Julia Brinkmann - Joe Biden

Yours truly. She’s co-VP with Allie and writer of this journalistic orgasm. Ever the lush, give her 1 rum & coke and she’ll latch on to you like a venereal disease before the discovery of antibiotics. Her drug of choice is Dr. Pepper and friends would call it wise to hide your baby if she hasn’t had her fix since she tends to develop bouts of touretteswith toddlers under 6 taking the brunt. If she doesn’t answer your calls, she’s napping.
Mary Wessendorf - Ms. Money Bags


Mary is Columbia’s treasurer. This comes to no surprise as her dream man is Alan Greenspan. When not budgeting our parties she can be found in the Georgetown bar scene or sneaking into medical labs to kill the rodents. How to spot her? She’s usually pink-clad and will be the one singing when either Madonna’s “Like a Prayer” or Mariah’s “Always be my Baby” come on the sound system.
Coreen Mao - Occupation: Socialite


Baltimore native, Coreen packs more heat than the cast of The Wire combined. Somebody call her Serena van der Woodsen, she’s our social maven and no bar in DC is out of her league, though shehas been known to feel the effects and tends to leave a trail, including but not limited to sprinkling Blackberries around town. She’s recently given up her health insurance in lieu of good ‘ol Verizon insurance. She had a childhood dream of becoming Ace Ventura but has since given it up to concentrate on making it onto A&E’s “Invervention”.
Fabian Jarrin - Resident Frat Boy

This nutty Virgo is our social Zeus and works with Coreen to plan our parties. He takes his job to heart and will actually be offended if you turn him down on having a drink. Ye be warned, weak stomachs. A member of the Grown Ass Men, his team’s name doesn’t lie since his passion is to watch Die Hard as he makes mix tapes of 80’s music and Paulina Rubio songs. I don’t need to tell you how to find him, you’ll just know.
Kim Burkett - Columbia’s own Mother Teresa.

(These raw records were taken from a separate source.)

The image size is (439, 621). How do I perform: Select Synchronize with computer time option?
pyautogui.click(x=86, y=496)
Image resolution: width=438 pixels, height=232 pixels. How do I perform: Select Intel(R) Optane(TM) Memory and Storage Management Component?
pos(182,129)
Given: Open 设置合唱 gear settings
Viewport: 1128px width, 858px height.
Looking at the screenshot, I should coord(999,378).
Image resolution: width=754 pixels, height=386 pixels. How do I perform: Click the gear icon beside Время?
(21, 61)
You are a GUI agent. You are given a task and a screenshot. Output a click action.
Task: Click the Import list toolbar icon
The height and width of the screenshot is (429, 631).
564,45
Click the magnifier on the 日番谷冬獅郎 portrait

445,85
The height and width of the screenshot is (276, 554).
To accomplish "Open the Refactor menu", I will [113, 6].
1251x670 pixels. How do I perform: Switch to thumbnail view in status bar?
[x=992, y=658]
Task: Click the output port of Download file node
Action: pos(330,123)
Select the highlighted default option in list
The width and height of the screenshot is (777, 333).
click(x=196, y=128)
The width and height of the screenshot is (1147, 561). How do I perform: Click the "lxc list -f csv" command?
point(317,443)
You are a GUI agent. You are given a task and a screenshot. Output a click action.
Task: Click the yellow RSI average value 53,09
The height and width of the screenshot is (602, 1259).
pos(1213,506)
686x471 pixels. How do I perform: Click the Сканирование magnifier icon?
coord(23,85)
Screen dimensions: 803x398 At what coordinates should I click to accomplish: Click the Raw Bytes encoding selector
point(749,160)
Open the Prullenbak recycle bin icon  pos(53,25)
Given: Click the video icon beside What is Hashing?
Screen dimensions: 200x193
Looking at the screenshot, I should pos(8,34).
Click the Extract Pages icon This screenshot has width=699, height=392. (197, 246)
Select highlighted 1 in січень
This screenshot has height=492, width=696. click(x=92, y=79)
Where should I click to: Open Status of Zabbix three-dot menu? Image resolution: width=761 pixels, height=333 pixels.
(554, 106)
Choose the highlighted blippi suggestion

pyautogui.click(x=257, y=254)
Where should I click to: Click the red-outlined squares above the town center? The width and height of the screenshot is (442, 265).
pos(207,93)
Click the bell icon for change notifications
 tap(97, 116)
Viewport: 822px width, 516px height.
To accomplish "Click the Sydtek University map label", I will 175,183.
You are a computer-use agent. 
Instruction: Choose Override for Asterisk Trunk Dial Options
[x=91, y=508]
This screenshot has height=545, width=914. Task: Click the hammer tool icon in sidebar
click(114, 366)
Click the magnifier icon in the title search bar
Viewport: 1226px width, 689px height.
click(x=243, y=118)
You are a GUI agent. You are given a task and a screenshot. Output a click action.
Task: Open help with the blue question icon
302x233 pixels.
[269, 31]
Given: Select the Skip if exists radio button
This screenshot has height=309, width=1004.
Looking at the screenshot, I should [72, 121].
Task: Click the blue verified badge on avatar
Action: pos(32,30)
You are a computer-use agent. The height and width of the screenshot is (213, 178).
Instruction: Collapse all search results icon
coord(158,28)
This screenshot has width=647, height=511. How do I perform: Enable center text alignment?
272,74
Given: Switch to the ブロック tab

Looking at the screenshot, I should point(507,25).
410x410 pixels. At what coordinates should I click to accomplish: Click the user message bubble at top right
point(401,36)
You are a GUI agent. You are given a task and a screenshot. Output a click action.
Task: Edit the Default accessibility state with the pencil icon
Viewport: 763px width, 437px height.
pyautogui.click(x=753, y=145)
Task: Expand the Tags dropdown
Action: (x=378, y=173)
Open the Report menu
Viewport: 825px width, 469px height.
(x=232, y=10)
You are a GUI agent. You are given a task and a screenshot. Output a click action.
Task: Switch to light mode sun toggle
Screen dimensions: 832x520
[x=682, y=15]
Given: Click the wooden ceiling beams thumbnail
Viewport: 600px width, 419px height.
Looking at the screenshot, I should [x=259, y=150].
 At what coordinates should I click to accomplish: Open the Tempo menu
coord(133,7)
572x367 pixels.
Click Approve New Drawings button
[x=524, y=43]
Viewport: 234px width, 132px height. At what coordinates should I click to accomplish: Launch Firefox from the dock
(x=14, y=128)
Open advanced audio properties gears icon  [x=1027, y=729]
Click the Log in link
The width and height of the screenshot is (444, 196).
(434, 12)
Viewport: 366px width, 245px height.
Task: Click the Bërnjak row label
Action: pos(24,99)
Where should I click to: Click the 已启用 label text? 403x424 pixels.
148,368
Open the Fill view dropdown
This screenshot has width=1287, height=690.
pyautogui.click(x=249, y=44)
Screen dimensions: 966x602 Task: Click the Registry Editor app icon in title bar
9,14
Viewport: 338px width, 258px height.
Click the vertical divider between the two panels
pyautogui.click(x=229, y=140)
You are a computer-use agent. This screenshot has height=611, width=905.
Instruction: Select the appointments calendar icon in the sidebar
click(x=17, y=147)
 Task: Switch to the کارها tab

As seen on Dancing with the Stars, Kim can cut a rug better than Beyoncé in the Single Ladies video. Though an all-around athlete, this is her first season playing kickball. Whatever she lacks on the field she’ll either make up with her signature Shirt Roll move on the dance floor, knowledge of Dwight Shrute or general trivia. Give her your ideas for charity fund raisers; no idea is out of question as she’s ready to do whatever it takes to give back to the community. Sperm banks are not excluded.
Scott Thomas – Balls & Whistles.
[Scott also goes by SVU’s Elliot Stabler, THESE are his stories.] Hailing from the great Midwest,
Scott has made his grand voyage east by river raft to play kickball. He is the head ref so get ready to
schmooze him up to give your team an advantage. If not, you can always get your vindication at the
flip cup table. As a former Buckeye cheerleader, his guns have been seen the world over…including ESPN!